Wie der Titel nahelegt, gehören die beiden Briefeschreiber - wie auch die meisten der sonst erwähnten Personen - eher der ärmeren Bevölkerungsschicht Rußlands um 1845 an. Man bekommt dadurch einen recht guten Einblick in die Situation solcher „kleinen Leute“; vieles entsprach dabei dem, was ich auch in anderen Büchern schon so oder ähnlich vorgefunden habe, so daß das „Kopfkino“ von ganz alleine angesprungen ist. Dostojewski beschreibt ein Rußland mit seinen Menschen, wie ich es mir vorgestellt habe.

Makar Alexejewitsch ist rund dreißig Jahre älter als seine Briefpartnerin, und so ganz genau erfährt man nicht, in welchem Verhältnis die beiden zueinander stehen. Ist es Verwandtschaft, ist es Liebe - beides kommt vor. Aber wohin sollte eine Liebe zwischen den beiden führen - darüber haben sie wohl selbst nicht nachgedacht, und so nimmt denn auch alles seinen Lauf.

In meiner Übersetzung von E. K. Rashin gibt es immer wieder Anmerkungen zu erwähnten Namen oder historischen wie literarischen Bezügen, die für ein besseres Verständnis hilfreich sind.

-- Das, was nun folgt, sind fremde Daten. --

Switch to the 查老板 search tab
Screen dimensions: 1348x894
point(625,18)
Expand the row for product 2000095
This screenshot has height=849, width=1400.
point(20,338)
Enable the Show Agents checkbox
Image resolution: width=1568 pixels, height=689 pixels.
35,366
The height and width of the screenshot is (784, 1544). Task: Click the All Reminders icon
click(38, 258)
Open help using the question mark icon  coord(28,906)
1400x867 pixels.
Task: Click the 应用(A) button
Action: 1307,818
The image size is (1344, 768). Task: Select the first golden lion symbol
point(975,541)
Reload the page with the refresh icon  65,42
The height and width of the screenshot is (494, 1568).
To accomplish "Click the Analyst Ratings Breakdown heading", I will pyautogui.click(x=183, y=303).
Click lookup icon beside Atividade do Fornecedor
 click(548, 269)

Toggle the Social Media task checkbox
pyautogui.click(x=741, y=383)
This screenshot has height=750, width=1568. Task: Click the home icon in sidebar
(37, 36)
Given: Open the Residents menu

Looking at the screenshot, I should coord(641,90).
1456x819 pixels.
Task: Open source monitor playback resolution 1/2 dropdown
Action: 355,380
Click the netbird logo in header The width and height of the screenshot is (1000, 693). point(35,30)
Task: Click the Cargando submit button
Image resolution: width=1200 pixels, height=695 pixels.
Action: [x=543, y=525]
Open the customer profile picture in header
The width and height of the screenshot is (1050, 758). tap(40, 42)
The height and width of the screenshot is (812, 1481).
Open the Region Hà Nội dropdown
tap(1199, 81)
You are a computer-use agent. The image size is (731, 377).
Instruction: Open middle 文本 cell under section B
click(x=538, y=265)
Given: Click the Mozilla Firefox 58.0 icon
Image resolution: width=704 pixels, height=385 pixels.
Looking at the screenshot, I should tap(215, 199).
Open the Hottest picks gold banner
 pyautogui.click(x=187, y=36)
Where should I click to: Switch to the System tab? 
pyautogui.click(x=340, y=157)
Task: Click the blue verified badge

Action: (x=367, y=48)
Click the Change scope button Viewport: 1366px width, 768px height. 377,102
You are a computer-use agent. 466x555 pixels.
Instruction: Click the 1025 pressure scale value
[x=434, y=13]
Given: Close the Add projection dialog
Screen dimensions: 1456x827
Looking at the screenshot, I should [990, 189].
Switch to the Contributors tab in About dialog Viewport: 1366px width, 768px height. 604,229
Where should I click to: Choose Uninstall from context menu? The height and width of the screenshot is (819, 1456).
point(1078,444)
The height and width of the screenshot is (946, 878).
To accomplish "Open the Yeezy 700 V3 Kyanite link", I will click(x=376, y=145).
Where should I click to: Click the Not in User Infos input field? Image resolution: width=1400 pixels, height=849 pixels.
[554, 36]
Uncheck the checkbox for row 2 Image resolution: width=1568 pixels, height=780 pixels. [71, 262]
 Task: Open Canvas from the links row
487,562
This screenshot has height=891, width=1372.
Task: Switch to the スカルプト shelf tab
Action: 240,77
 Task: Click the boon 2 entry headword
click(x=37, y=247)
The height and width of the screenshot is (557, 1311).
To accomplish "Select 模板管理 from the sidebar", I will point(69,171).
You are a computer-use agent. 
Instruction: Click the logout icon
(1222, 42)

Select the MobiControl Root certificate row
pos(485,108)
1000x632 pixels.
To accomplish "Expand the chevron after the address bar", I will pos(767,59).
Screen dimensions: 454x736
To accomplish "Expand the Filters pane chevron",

Ich hatte durchaus etwas Mühe mit der Vorstellung, daß dies Dostojewskis erstes Werk ist, so durchdacht und stilistisch auf hohem Niveau erschien mir der Roman.

Schon hier hat es Dostojewski für mein Empfinden vermocht - wie später in den „Dämonen“, die genau richtige Balance zwischen Nähe und Distanz zu den Figuren zu erzeugen, so daß ich über weite Strecken das Gefühl hatte, als „stiller Beobachter“ direkt neben den Figuren zu stehen, sie zu beobachten, ihnen zuzuhören, aber dennoch so viel Abstand hatte, daß es mich in den düsteren Stellen nicht mit hinunterziehen konnte. Das ganze Buch ist von einer leichten Melancholie durchzogen, die ich niemals als depressiv empfunden habe, sondern - um das fast schon klischeehaft auszudrücken - als „typisch russisch“.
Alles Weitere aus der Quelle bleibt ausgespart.